Armand leaned back on her heels. “I am going to let you leave here. I want to follow you, watch you, see where you go.”
The girl huffed a laugh. Go? Where the hell do you expect me to go?
Armand cocked her head. “Anywhere. As long as I find you interesting, I won’t kill you.”
The girl leaned back against the wall, closed her eyes. Right, sure. Just kill me now, make it easier on us both.
Armand laughed, surprised and delighted. The girl’s eyes opened to watch her, fixated on the sharp points of her fangs. “All this, and you give up so easily?”
The girl scowled, opening her mouth as if to attempt speech.
Interrupting whatever she may have said, Armand lunged forward, grabbed her by the collar. She stood, lifting the girl with her, and began to drag her out of the cellar.
“Of course,” she continued, as she ignored the girl’s weak struggles, “I may lose interest altogether and not bother to kill you. That’s always possible. You have to hope in that.”
She dropped her into the sea-blue chair just beyond the stairs, then arched over her, hands on the padded metal arms. She leaned in, until their faces were only inches apart.
“And maybe with luck,” she said, low and quiet, “I’ll lose track of you. I have my limitations, of course. You have the world to roam, and you can move by day. Go now. Start running. I want to see what you do, I want to know what you are.”

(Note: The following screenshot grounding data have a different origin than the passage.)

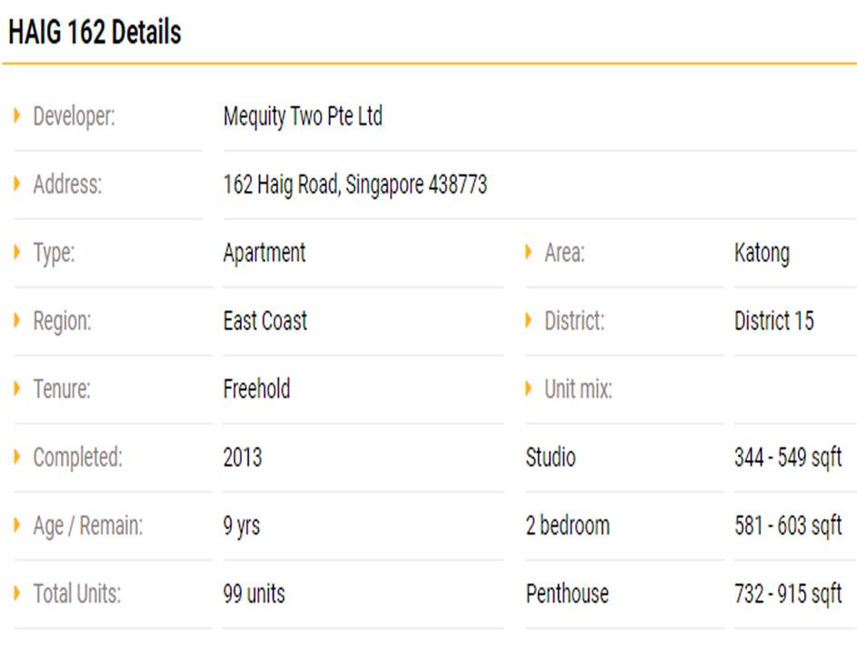Click the HAIG 162 Details heading
This screenshot has height=652, width=857.
[x=95, y=33]
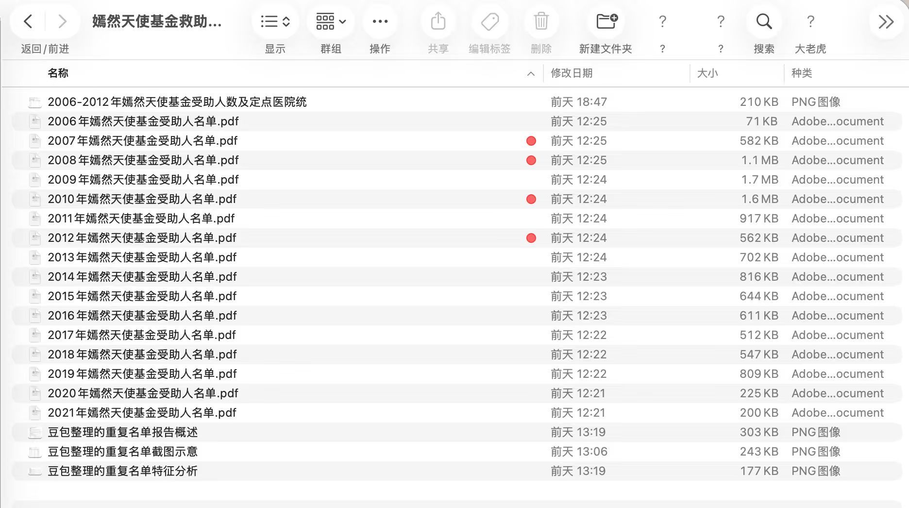Click the Edit Tags icon
This screenshot has width=909, height=508.
(489, 21)
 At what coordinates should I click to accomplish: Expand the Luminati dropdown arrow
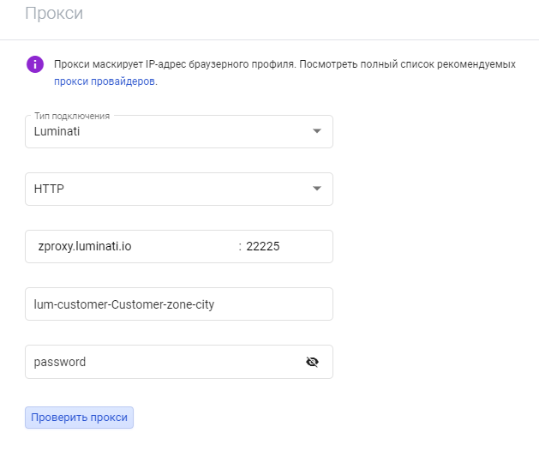[x=317, y=131]

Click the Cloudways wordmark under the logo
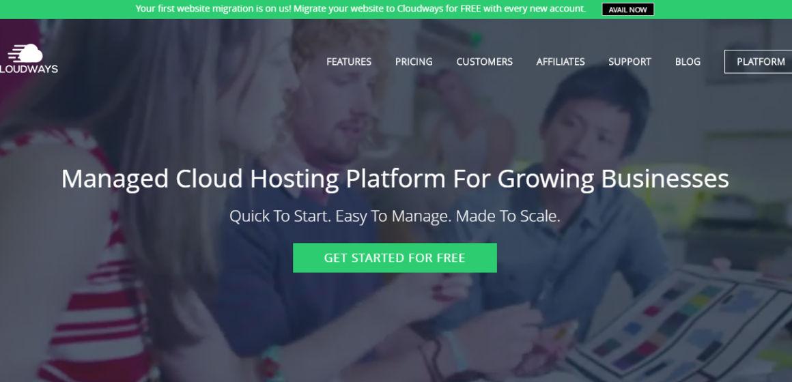(x=29, y=69)
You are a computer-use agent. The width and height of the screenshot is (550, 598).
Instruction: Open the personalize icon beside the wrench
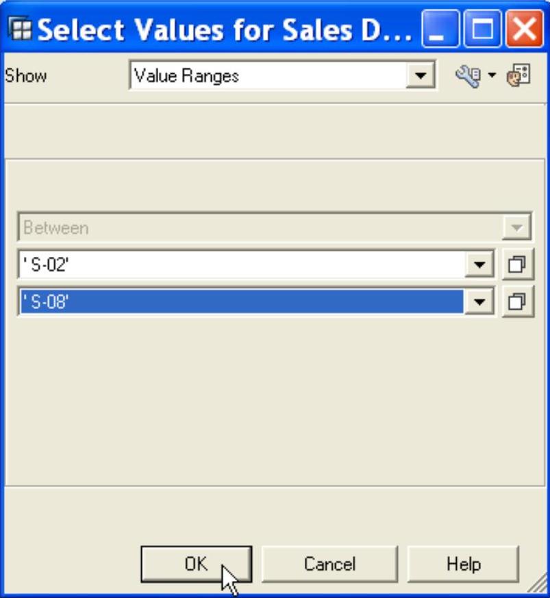(x=518, y=75)
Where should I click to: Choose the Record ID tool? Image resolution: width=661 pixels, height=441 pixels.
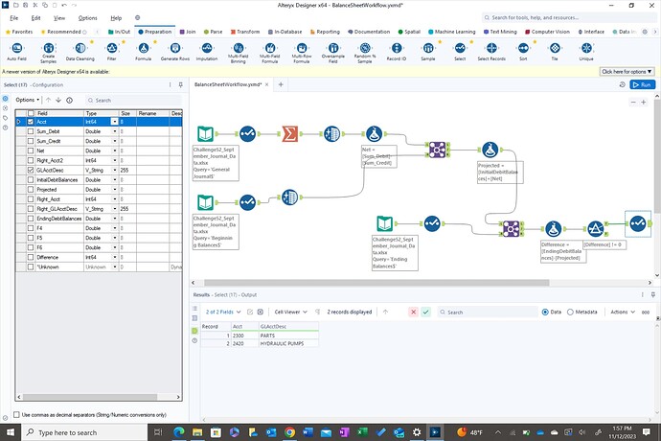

She stood, abruptly. The girl’s body followed her, for half a moment, before it remembered itself and fell back against the leather of the chair.
Go now, she spoke, directly into her mind. Start running!
With only a frantic look back, confused and a little uncertain, she was gone, through the door and down the road. Armand stood in the rotted doorway of the building, watching her. She propelled herself faster than a mortal could run, certainly. Not faster than Armand, of course. But fast enough.
Prove interesting, little mortal. I want to see what you do. I want to know what you are.